• **EXERCISE PROMPT**
If a line of the material contains "from", copy it.

☆ ☆ ☆

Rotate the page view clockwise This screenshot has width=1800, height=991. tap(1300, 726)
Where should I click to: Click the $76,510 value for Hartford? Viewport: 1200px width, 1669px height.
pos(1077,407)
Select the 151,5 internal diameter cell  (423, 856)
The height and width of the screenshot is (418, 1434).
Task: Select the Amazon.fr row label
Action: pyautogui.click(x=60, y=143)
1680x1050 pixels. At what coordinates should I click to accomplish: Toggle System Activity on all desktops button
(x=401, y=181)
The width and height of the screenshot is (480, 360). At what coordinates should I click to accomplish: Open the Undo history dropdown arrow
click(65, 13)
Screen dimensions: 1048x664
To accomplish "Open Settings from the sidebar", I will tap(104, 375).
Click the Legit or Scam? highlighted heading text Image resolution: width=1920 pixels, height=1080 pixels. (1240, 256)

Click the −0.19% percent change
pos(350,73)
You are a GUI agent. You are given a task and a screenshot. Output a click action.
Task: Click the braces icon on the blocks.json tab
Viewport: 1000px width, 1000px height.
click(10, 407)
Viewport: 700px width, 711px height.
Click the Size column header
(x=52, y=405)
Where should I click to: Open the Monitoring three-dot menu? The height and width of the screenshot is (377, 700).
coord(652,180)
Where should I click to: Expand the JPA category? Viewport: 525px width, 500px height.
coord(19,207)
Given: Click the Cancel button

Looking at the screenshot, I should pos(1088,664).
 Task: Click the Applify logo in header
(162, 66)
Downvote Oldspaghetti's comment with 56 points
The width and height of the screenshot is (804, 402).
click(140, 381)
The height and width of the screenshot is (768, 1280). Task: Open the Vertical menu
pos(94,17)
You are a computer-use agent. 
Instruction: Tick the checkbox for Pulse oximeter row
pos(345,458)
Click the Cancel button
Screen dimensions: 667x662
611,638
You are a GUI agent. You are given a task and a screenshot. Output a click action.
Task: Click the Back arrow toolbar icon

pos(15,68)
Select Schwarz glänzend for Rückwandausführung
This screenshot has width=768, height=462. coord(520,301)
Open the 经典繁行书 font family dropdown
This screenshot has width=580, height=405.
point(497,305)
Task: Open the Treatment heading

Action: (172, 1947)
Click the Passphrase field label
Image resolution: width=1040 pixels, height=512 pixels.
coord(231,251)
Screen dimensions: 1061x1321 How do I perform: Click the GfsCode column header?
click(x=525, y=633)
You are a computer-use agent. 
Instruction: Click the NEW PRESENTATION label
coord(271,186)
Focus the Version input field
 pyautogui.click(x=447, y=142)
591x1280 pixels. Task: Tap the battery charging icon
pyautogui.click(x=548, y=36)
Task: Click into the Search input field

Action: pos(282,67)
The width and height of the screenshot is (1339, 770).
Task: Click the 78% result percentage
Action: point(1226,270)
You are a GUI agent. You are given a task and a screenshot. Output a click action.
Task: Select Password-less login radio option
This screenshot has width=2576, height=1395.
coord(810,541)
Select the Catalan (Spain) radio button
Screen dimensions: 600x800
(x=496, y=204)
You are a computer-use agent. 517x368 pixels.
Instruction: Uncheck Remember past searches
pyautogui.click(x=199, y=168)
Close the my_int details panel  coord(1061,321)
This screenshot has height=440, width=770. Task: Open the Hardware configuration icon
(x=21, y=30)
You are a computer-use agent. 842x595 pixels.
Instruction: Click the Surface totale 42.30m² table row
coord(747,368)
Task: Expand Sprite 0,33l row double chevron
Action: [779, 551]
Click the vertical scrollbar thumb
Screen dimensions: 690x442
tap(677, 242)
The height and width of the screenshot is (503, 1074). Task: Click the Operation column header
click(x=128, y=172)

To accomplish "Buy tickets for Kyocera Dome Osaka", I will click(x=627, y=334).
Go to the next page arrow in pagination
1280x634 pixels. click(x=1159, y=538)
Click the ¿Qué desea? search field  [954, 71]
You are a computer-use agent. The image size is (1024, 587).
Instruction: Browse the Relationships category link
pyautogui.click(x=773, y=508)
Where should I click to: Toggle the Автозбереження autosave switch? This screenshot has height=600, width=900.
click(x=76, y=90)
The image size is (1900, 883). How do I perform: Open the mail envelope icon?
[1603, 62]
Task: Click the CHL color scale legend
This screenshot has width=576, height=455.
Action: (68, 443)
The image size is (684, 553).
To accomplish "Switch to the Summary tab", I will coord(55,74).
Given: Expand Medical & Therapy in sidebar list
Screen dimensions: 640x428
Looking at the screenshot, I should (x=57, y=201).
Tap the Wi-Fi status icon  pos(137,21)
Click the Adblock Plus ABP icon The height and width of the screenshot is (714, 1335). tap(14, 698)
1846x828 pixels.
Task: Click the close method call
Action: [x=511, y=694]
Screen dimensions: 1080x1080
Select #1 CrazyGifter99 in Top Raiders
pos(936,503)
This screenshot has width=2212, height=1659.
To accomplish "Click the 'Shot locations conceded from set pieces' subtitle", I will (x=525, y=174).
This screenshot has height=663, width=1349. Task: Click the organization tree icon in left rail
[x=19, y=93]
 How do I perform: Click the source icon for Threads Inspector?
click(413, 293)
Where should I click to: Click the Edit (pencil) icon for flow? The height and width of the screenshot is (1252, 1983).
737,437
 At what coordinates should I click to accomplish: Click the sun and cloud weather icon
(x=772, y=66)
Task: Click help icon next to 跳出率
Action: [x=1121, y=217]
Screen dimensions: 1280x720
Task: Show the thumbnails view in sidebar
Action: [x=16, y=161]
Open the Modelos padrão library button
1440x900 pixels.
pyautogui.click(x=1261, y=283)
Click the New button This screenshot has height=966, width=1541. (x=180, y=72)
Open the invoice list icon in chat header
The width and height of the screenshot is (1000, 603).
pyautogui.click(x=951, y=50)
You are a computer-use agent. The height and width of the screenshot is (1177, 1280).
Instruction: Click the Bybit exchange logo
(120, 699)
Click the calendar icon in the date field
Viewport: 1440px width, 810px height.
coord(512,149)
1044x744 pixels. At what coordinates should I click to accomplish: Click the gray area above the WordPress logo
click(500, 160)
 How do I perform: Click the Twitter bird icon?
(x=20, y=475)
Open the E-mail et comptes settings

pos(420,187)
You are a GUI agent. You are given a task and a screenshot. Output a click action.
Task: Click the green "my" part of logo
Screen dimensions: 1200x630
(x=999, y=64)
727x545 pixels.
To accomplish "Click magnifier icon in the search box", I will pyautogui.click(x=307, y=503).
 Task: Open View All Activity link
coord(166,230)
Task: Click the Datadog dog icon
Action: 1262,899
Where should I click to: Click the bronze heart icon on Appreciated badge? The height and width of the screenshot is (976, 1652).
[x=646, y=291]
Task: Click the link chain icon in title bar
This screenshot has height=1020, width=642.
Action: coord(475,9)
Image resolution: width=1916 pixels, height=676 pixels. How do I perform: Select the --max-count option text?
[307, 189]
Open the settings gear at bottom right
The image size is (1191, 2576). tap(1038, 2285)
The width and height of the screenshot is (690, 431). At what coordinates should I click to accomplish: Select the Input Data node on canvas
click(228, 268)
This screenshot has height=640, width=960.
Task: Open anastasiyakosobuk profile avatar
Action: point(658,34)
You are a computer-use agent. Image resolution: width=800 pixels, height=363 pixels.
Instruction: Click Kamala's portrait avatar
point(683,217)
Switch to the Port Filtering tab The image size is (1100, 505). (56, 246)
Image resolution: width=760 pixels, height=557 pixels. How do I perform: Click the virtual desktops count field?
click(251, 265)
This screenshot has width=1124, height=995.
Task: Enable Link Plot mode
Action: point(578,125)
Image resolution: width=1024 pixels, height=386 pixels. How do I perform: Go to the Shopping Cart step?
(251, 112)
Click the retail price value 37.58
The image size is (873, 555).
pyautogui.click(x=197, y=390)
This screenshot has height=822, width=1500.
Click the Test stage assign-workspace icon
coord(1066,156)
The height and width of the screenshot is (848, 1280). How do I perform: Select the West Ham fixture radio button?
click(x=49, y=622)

☆ ☆ ☆

• **RESPONSE TO THE TASK**
To accomplish "Open Settings from the sidebar", I will tap(104, 375).
To accomplish "Click the 'Shot locations conceded from set pieces' subtitle", I will (x=525, y=174).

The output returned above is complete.